As we all know by now, Alex Ovechkin is an electric hockey player, and not just as an offensive star. He also trucks people on occasion, and being that there’s less expected contact in the KHL than the NHL (by most accounts), we could be seeing a lot of this this season:

Nice back-check, clean, separated the man from the puck – the perfect hit.

(One question unrelated to the hit: I recently saw his linemates and didn’t recognize the names. Why wouldn’t he go all Miami Heat this year, grab a couple fellow Russian stars and team up?)

By the way, good news: first person to claim that hit isn’t clean receives our Officially Over-Sensitive About Hitting in Hockey award. Please don’t.

Comments (11)

  1. NIce Caps Gloves!

  2. KHL is in full swing already? You guys need to cover it better!!

    • Yes! More KHL coverage on here. Their site is not particularly user-friendly, so it be nice if you guys could find the high-value info for us lazy browsers.

  3. Better yet TSN should broadcast it!! (Hate the score’s huge ticker during a live event therefore prefer it on other networks who take it off during the game)

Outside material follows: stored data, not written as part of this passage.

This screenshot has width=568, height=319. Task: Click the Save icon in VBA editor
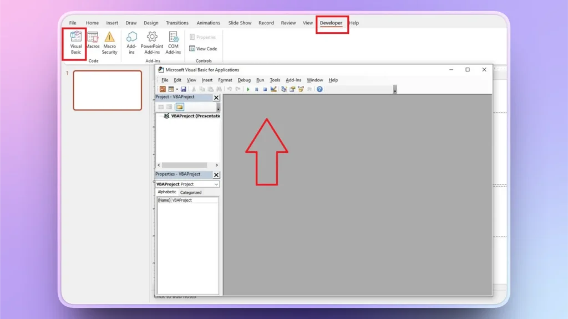pyautogui.click(x=183, y=89)
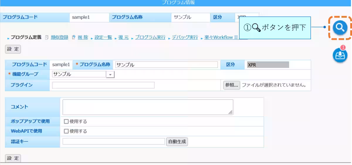This screenshot has width=352, height=165.
Task: Click the 参照... file browse button
Action: (x=232, y=85)
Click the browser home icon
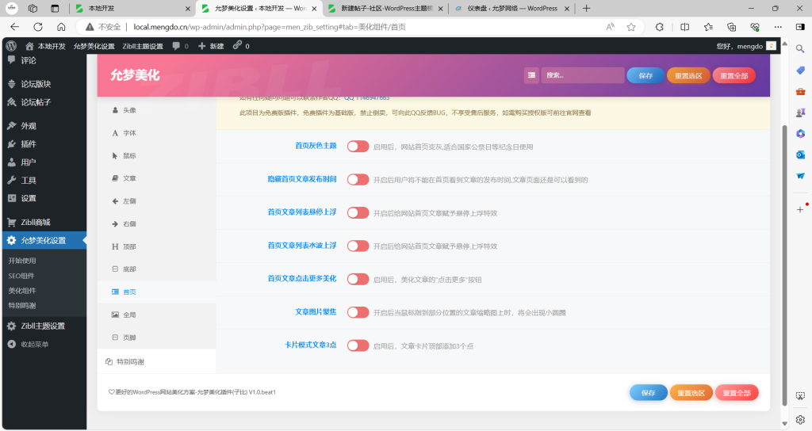The width and height of the screenshot is (812, 431). (61, 26)
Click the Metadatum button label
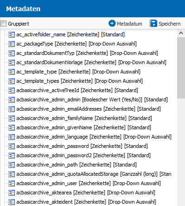 pyautogui.click(x=129, y=24)
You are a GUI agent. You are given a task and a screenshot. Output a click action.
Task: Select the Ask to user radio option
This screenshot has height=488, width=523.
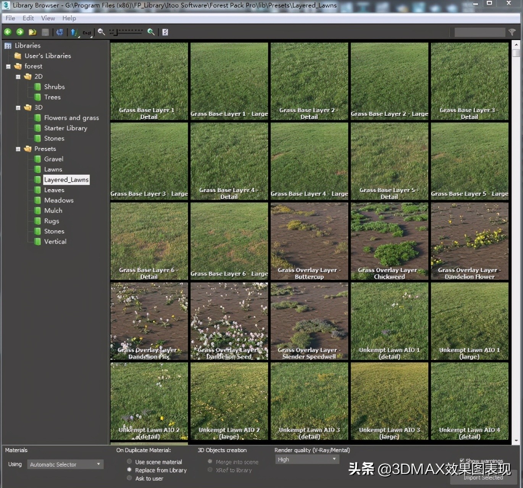coord(129,478)
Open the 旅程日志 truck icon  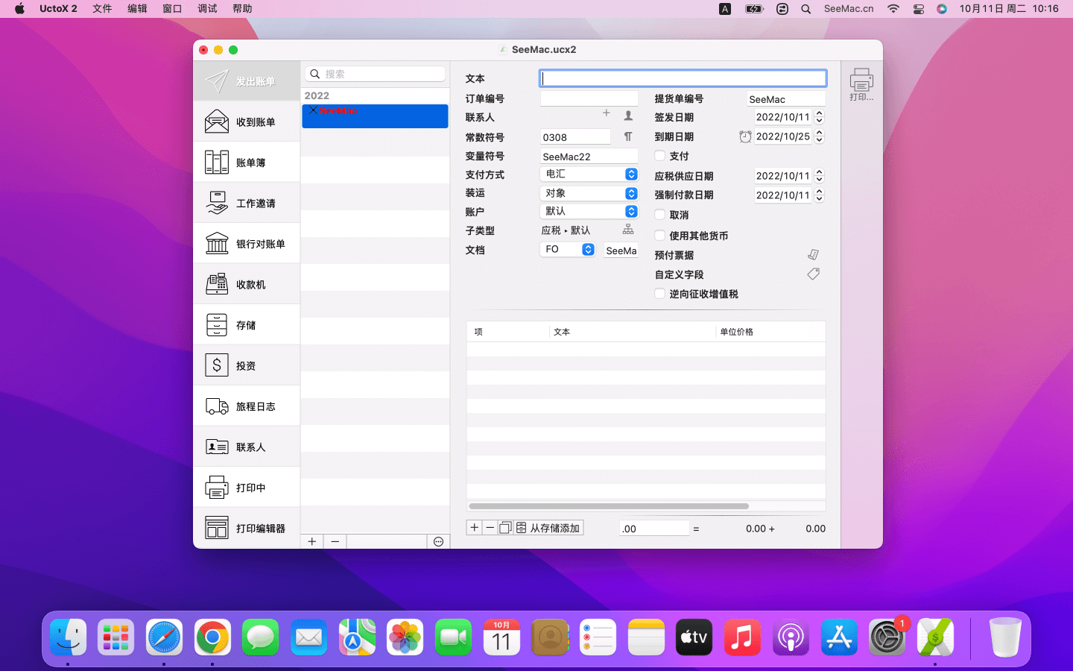217,406
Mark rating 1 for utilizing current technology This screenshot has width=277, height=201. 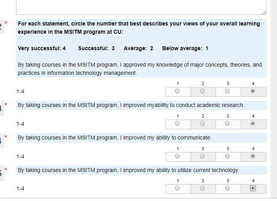(177, 188)
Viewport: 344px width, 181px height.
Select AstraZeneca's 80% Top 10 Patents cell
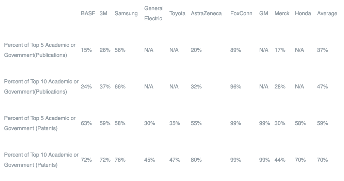[196, 160]
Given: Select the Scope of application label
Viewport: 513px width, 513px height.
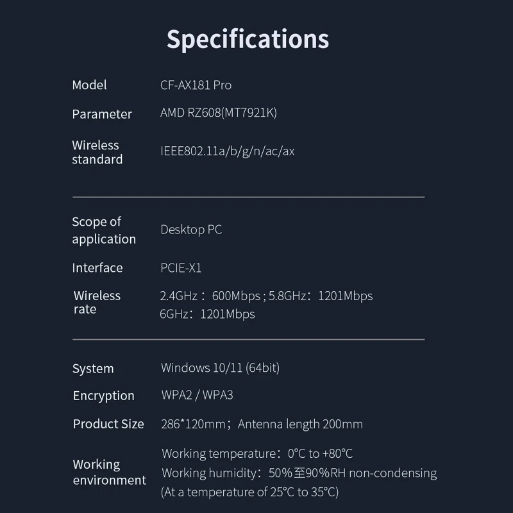Looking at the screenshot, I should [103, 230].
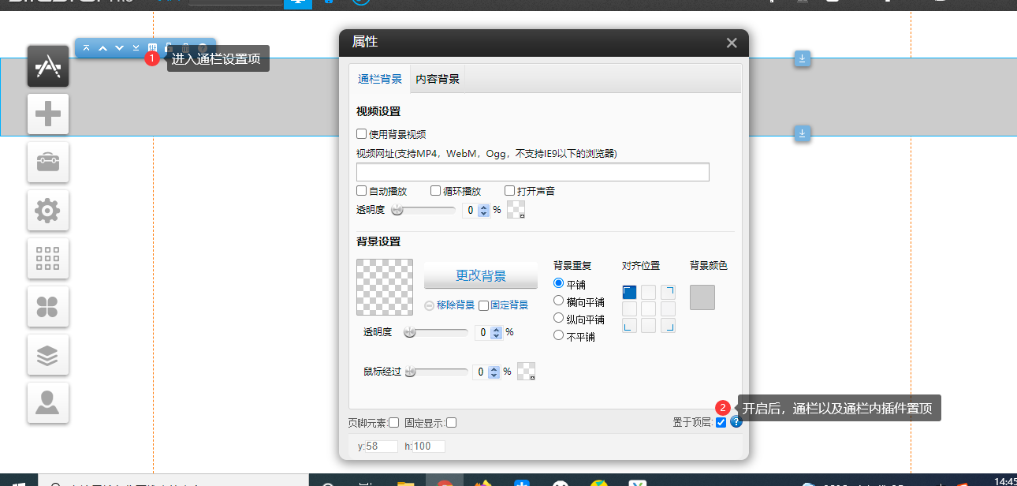Screen dimensions: 1017x486
Task: Click background 透明度 spinner arrows
Action: pos(496,333)
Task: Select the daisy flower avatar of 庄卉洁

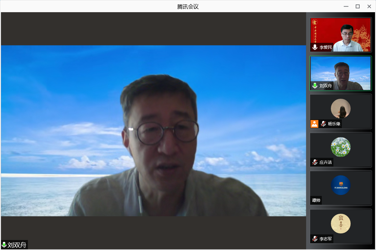Action: coord(341,147)
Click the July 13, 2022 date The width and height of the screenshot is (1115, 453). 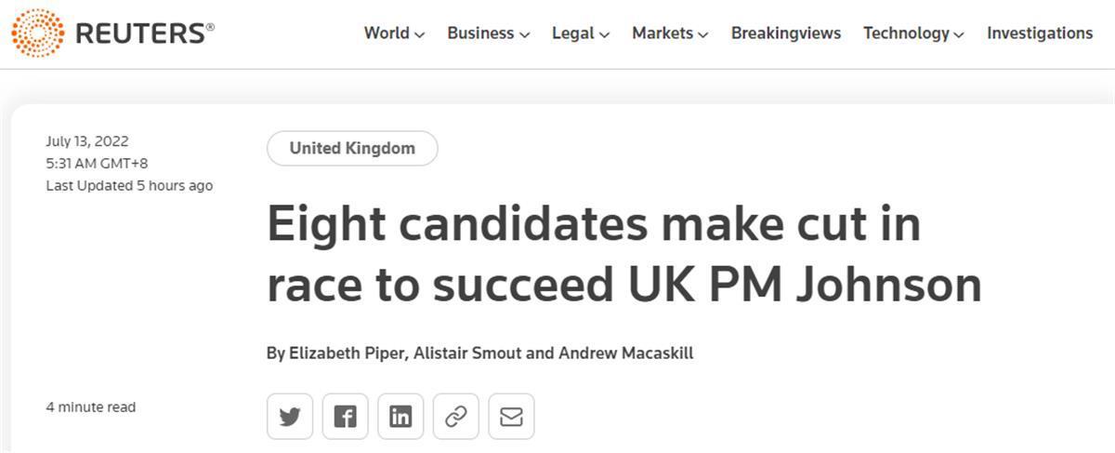tap(87, 141)
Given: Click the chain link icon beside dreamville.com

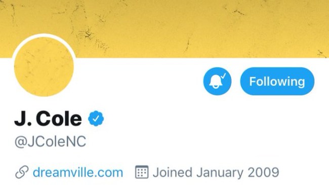Looking at the screenshot, I should click(22, 172).
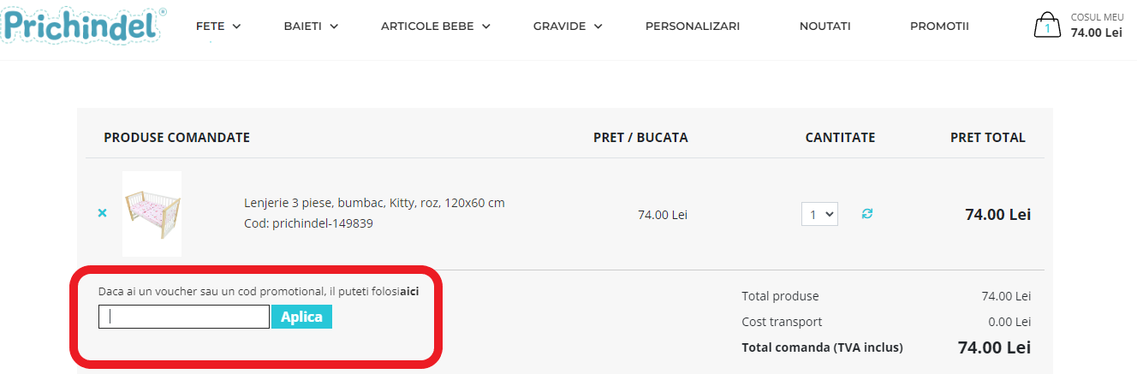Open the quantity dropdown

[x=819, y=214]
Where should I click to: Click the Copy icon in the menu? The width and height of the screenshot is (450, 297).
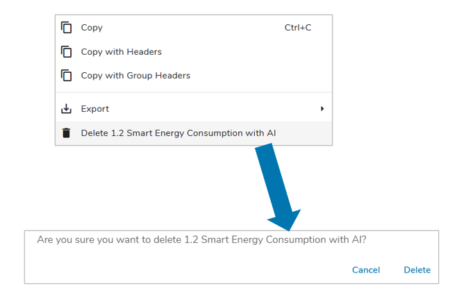[x=67, y=28]
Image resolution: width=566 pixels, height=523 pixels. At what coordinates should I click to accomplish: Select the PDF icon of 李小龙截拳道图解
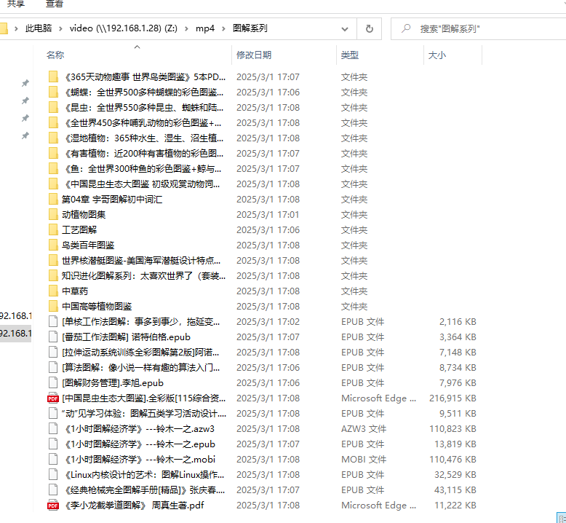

  4. great play. back check create a neutral zone turnover…turn and attack…create a quality scoring chance.

    • Agreed. Wow, that whole sequence was nice (despite the original offensive zone turn over). Ovie had a great back-heck and hit. Then the transition play back into the offensive zone was as near perfect as you can get.

      • Just watched it a 2nd time….I said near perfect. I’m pretty sure that’s about as perfect as you can get.

  5. Ovie’s a big fish over in the KHL – the way he caught that guy just goes to show the higher level of compete and fitness in the NHL.

    I like how he wanted the puck again down low as they attacked on the rush – maybe some slightly easier play in the KHL will get Ovie back into the game.

  6. Homeboy in the slot should have passed it.

  7. Kind of surprised he doesn’t get #8 over there though… is it retired or something?

    • He wore #32 in Russia before coming over, and switched to 8 to honor his mother’s participation in Olympic basketball for the USSR.